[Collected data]
####

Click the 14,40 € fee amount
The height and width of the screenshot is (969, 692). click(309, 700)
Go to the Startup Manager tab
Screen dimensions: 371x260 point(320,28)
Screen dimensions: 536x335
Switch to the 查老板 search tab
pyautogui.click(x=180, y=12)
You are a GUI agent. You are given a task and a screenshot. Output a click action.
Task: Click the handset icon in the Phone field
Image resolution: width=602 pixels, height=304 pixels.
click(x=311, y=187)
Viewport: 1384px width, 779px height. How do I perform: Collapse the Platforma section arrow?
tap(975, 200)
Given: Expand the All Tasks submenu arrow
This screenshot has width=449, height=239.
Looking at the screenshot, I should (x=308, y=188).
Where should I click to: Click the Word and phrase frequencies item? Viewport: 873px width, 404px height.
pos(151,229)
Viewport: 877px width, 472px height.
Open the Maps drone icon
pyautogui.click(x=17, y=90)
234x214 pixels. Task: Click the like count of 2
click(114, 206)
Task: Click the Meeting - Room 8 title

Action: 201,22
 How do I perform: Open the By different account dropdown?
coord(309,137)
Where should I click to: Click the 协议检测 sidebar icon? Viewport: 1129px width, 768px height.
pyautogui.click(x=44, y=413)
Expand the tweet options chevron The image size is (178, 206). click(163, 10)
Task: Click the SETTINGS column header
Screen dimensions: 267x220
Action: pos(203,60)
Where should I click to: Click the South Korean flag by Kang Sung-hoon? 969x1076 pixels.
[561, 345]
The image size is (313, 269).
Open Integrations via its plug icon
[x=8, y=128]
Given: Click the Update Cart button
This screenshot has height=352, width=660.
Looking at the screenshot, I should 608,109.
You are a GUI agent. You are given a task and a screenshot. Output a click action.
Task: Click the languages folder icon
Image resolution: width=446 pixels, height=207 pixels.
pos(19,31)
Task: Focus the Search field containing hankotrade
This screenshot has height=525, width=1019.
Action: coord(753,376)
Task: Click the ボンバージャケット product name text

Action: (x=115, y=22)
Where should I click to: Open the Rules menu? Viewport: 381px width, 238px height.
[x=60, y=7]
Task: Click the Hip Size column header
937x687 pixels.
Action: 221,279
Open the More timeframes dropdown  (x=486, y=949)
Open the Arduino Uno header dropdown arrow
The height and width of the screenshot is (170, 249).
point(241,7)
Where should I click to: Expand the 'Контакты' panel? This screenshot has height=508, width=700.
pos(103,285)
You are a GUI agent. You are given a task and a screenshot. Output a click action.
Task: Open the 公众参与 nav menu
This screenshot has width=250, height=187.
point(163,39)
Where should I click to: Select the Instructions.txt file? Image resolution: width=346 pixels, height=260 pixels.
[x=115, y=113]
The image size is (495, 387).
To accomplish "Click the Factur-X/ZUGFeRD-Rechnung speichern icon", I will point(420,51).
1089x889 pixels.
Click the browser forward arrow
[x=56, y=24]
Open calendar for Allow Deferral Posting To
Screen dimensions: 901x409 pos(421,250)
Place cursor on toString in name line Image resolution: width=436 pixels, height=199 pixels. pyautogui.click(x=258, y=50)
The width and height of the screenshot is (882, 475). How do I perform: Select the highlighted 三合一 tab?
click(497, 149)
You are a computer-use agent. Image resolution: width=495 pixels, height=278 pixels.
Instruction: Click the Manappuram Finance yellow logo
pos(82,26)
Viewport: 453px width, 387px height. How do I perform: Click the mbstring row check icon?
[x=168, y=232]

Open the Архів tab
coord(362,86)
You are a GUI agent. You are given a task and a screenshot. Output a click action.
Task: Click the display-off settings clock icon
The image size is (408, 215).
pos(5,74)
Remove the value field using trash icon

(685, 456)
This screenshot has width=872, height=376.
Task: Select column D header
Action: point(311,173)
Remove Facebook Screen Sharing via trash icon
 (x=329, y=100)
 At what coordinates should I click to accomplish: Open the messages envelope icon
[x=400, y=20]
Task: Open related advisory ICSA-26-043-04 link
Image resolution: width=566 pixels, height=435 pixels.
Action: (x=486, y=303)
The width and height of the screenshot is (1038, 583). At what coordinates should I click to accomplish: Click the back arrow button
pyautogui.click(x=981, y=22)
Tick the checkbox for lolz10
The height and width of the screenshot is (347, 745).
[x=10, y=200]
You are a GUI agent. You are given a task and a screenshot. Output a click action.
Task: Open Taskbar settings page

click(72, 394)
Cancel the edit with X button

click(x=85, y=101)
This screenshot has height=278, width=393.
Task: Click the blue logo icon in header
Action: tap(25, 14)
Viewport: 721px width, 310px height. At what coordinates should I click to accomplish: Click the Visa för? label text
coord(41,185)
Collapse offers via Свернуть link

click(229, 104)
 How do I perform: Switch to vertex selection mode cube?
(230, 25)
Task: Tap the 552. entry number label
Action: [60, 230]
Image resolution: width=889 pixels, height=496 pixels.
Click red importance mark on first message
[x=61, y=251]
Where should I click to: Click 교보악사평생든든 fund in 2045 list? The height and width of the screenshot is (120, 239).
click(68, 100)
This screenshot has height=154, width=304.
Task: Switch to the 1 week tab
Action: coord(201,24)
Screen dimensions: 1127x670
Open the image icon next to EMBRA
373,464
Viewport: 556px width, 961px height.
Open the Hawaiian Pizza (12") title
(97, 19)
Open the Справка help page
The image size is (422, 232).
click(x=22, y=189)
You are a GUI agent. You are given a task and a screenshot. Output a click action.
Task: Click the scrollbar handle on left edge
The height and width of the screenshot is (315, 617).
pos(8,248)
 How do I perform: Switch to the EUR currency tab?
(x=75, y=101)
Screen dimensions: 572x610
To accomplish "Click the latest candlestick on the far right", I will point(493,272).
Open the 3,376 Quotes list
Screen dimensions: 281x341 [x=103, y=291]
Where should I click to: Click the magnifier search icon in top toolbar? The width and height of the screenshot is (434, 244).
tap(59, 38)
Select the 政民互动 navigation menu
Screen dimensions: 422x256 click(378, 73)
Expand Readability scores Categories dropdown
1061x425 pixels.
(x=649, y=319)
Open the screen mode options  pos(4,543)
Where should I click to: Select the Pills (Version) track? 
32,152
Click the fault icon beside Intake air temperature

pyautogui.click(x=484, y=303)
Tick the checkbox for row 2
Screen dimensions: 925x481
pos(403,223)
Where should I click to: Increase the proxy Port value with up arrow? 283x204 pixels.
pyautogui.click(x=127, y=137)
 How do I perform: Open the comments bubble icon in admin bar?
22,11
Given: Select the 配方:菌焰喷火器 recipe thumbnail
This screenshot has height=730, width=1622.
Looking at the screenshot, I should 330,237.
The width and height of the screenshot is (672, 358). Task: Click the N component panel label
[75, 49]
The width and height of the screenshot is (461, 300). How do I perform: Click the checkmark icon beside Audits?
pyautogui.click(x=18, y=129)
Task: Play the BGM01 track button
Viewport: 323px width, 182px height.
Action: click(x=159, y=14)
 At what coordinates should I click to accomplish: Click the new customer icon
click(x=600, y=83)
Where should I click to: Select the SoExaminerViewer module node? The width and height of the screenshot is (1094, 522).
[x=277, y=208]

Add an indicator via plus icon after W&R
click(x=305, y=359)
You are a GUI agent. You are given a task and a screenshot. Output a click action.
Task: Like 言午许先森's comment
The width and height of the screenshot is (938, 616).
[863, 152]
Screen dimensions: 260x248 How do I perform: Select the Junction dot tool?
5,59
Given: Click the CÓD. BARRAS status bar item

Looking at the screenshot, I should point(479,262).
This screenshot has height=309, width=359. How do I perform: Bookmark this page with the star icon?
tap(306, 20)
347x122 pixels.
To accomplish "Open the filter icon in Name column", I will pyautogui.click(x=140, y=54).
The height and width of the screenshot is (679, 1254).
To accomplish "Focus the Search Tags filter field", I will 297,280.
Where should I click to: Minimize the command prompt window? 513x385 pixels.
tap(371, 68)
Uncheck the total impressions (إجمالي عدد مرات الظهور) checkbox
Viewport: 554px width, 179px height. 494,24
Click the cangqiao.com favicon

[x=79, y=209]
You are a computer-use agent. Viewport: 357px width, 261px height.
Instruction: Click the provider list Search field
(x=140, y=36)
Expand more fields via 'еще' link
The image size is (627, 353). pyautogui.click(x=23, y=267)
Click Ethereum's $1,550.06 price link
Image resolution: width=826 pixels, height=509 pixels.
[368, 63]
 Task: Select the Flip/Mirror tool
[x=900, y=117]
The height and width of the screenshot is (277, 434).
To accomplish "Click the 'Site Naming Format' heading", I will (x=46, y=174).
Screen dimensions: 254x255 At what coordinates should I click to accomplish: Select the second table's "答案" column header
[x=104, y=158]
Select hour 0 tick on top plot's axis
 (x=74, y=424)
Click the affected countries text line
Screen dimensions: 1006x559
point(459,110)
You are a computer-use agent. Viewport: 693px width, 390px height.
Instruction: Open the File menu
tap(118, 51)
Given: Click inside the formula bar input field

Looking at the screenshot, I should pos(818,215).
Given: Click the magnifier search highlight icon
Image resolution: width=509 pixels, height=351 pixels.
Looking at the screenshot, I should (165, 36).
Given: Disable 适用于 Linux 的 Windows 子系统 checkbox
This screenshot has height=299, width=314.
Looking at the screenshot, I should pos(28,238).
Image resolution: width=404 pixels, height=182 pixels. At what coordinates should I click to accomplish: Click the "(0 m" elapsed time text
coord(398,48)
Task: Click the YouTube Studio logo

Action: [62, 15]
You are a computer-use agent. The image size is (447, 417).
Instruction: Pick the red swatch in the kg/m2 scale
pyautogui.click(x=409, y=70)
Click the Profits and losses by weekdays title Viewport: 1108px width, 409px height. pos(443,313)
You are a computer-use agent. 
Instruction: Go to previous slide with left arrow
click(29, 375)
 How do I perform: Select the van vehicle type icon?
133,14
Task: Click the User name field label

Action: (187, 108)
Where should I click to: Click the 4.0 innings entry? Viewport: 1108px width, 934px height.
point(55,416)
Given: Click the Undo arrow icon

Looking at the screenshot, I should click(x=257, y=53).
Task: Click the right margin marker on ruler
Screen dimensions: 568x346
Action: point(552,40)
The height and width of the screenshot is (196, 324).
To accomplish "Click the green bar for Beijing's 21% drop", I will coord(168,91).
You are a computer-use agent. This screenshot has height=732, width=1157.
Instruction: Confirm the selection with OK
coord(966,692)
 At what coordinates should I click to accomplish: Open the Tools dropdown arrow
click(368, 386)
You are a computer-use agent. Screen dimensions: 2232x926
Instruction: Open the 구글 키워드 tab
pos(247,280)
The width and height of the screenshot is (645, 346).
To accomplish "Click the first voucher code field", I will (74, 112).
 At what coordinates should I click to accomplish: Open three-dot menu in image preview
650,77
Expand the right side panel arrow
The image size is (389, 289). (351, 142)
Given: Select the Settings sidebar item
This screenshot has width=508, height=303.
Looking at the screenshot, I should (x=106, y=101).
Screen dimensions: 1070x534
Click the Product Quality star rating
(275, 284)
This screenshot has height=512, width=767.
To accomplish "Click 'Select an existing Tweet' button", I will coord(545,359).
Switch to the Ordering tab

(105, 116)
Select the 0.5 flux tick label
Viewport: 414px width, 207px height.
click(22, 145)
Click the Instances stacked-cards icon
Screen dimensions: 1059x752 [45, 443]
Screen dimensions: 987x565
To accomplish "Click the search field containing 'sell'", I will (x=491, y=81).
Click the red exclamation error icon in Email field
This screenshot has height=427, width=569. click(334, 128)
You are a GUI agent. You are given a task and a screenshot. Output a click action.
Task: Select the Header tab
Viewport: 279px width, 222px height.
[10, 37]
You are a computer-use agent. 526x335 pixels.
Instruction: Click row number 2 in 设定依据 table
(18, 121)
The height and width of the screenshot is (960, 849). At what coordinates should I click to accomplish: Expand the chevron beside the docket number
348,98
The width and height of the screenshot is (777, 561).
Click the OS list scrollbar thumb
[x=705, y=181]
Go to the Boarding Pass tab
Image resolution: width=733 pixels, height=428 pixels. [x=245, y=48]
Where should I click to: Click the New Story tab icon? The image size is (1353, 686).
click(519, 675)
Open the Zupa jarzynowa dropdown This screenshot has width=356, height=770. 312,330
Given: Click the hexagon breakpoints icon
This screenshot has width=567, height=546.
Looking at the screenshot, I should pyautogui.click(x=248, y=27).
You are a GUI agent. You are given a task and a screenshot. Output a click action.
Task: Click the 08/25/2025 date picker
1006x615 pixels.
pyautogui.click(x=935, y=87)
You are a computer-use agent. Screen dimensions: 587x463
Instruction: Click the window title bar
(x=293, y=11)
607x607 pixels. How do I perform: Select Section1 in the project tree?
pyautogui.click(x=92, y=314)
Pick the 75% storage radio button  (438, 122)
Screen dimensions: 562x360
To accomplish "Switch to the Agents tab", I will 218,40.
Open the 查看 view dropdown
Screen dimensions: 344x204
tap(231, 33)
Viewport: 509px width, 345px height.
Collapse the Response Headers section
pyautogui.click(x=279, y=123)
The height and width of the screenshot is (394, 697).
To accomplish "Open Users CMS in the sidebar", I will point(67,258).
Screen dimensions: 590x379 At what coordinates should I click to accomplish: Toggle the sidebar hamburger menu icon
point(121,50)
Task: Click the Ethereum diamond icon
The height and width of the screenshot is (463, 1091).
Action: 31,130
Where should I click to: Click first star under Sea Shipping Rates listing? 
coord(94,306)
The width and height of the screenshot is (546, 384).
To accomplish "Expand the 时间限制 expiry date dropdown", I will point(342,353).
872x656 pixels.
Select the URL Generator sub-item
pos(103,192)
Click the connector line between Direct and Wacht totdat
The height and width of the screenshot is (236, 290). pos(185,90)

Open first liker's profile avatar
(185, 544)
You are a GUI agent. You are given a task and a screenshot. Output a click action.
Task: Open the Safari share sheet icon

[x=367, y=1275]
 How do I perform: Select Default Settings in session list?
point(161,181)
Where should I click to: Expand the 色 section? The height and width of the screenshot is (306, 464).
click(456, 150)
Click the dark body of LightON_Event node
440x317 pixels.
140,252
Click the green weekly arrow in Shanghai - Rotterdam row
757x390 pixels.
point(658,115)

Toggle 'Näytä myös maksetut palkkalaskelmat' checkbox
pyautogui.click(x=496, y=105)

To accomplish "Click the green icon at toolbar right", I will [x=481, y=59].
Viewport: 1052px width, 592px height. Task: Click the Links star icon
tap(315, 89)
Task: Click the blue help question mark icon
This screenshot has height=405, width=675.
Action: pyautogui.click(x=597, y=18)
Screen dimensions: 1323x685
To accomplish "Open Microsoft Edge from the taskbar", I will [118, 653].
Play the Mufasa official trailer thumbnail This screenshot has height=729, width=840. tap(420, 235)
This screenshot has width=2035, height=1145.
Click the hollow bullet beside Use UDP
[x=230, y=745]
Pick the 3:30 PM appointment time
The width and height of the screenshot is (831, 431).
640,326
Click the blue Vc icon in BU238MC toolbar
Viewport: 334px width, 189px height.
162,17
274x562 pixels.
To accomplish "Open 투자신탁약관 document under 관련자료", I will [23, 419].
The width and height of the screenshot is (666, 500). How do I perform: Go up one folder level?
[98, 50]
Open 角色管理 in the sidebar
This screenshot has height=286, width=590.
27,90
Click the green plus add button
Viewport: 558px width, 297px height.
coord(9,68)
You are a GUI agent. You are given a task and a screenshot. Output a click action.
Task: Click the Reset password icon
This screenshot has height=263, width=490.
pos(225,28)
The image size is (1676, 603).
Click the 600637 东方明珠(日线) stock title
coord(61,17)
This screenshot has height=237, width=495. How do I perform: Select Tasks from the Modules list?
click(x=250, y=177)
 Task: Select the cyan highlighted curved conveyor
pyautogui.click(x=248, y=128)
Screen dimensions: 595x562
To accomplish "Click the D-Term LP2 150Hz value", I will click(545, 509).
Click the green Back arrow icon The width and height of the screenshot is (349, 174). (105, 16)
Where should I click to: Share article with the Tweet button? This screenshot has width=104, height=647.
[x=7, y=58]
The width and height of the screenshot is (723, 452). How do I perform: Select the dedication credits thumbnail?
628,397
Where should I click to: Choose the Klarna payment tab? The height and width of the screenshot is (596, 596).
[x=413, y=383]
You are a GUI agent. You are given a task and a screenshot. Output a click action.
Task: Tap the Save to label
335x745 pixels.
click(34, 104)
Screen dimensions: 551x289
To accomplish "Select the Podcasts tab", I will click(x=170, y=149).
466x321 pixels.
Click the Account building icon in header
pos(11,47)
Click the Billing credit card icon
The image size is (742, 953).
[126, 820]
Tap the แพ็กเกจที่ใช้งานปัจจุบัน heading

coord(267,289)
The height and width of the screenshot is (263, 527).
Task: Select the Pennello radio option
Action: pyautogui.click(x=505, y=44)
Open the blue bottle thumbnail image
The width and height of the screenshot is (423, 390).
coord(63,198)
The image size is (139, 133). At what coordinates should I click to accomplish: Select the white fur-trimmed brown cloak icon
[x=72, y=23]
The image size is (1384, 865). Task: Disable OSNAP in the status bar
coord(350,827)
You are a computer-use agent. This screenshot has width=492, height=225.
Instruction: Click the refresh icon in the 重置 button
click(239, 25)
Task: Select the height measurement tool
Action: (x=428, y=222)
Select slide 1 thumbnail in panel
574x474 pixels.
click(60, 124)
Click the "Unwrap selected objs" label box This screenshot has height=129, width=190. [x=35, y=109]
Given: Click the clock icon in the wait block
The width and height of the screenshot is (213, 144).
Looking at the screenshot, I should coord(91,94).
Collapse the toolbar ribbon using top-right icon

####

The reply should hold only the lines from the top of the records through the line that has "Task: Click the SETTINGS column header", each one exact.

Click the 14,40 € fee amount
The height and width of the screenshot is (969, 692). click(309, 700)
Go to the Startup Manager tab
Screen dimensions: 371x260 point(320,28)
Screen dimensions: 536x335
Switch to the 查老板 search tab
pyautogui.click(x=180, y=12)
You are a GUI agent. You are given a task and a screenshot. Output a click action.
Task: Click the handset icon in the Phone field
Image resolution: width=602 pixels, height=304 pixels.
click(x=311, y=187)
Viewport: 1384px width, 779px height. How do I perform: Collapse the Platforma section arrow?
tap(975, 200)
Given: Expand the All Tasks submenu arrow
This screenshot has width=449, height=239.
Looking at the screenshot, I should (x=308, y=188).
Where should I click to: Click the Word and phrase frequencies item? Viewport: 873px width, 404px height.
pos(151,229)
Viewport: 877px width, 472px height.
Open the Maps drone icon
pyautogui.click(x=17, y=90)
234x214 pixels. Task: Click the like count of 2
click(114, 206)
Task: Click the Meeting - Room 8 title

Action: 201,22
 How do I perform: Open the By different account dropdown?
coord(309,137)
Where should I click to: Click the 协议检测 sidebar icon? Viewport: 1129px width, 768px height.
pyautogui.click(x=44, y=413)
Expand the tweet options chevron The image size is (178, 206). click(163, 10)
Task: Click the SETTINGS column header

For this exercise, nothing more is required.